The season ended when the Chicago Bears defeated the Washington Redskins, 41–21, in the NFL Championship Game played the day after Christmas, the first time in NFL history that a playoff game was played so late in the year; Chicago had finished its regular season on November 28 and won the Western Division with an 8–1–1 record, but the Bears had to wait for three weeks while the Eastern Division champion was determined.

Washington and the New York Giants ended the regular season by playing against each other on two consecutive Sundays, December 5 and 12 (the second game, originally scheduled on October 3 had been postponed due to heavy rain). The Giants won both games to force a first-place tie at 6–3–1 each, but the Redskins won the playoff game and earned the right to play the Bears.

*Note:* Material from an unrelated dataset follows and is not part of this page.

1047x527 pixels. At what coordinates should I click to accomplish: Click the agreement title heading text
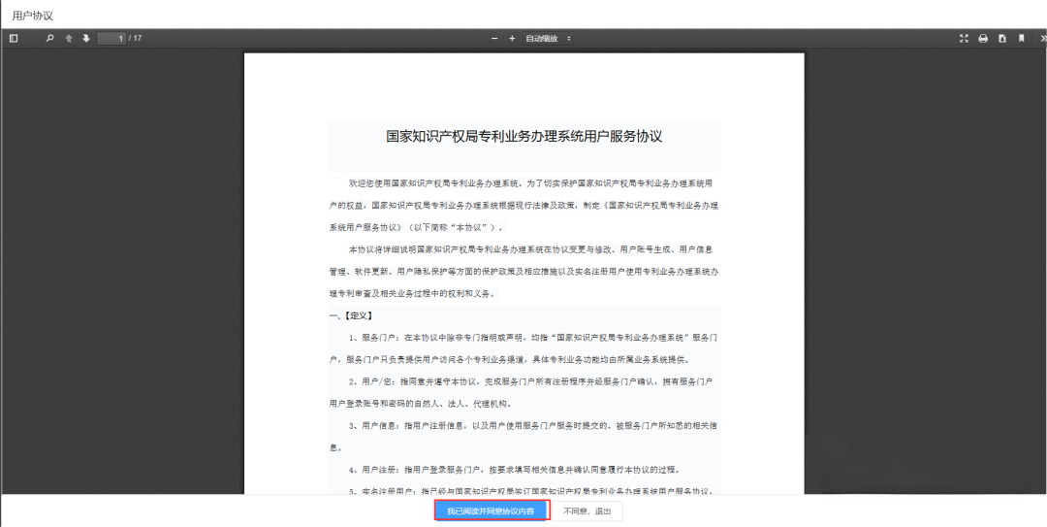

Despite the war, the league's popularity continued to grow. The league drew a cumulative 1,072,462 fans, which was fewer than 7,000 short of the record set the previous year despite the fact that 15 fewer games were played. The increased attendance was attributed to the higher competitiveness of the weaker squads.

Draft
The 1943 NFL Draft was held on April 8, 1943 at Chicago's Palmer House Hotel. With the first pick, the Detroit Lions selected runningback Frank Sinkwich from the University of Georgia.

Major rule changes

The free substitution rule is adopted. The rule was enacted in response to the depleted rosters of the World War II period, but it profoundly changed the game. Previously a player could enter the game a single time in each of the first three quarters; in the fourth quarter, two players on each squad could each be substituted twice. Because of these restrictions, players went "both ways", playing both offense and defense. This rule change eventually led to teams having separate offensive and defensive units and various "specialists" (placekickers, punters, returners, etc.). A similar rule had been adopted a few years earlier in college football.
The wearing of helmets becomes mandatory for all players.

Division races
The NFL played a shortened schedule of ten games. In the Eastern Division, the Phil-Pitt team won its first two games and led at Week Four, with 1–0–0 Washington close behind, while in the Western Division, the Bears and Packers tied 21–21 in their first game and were 2–0–1 after four weeks.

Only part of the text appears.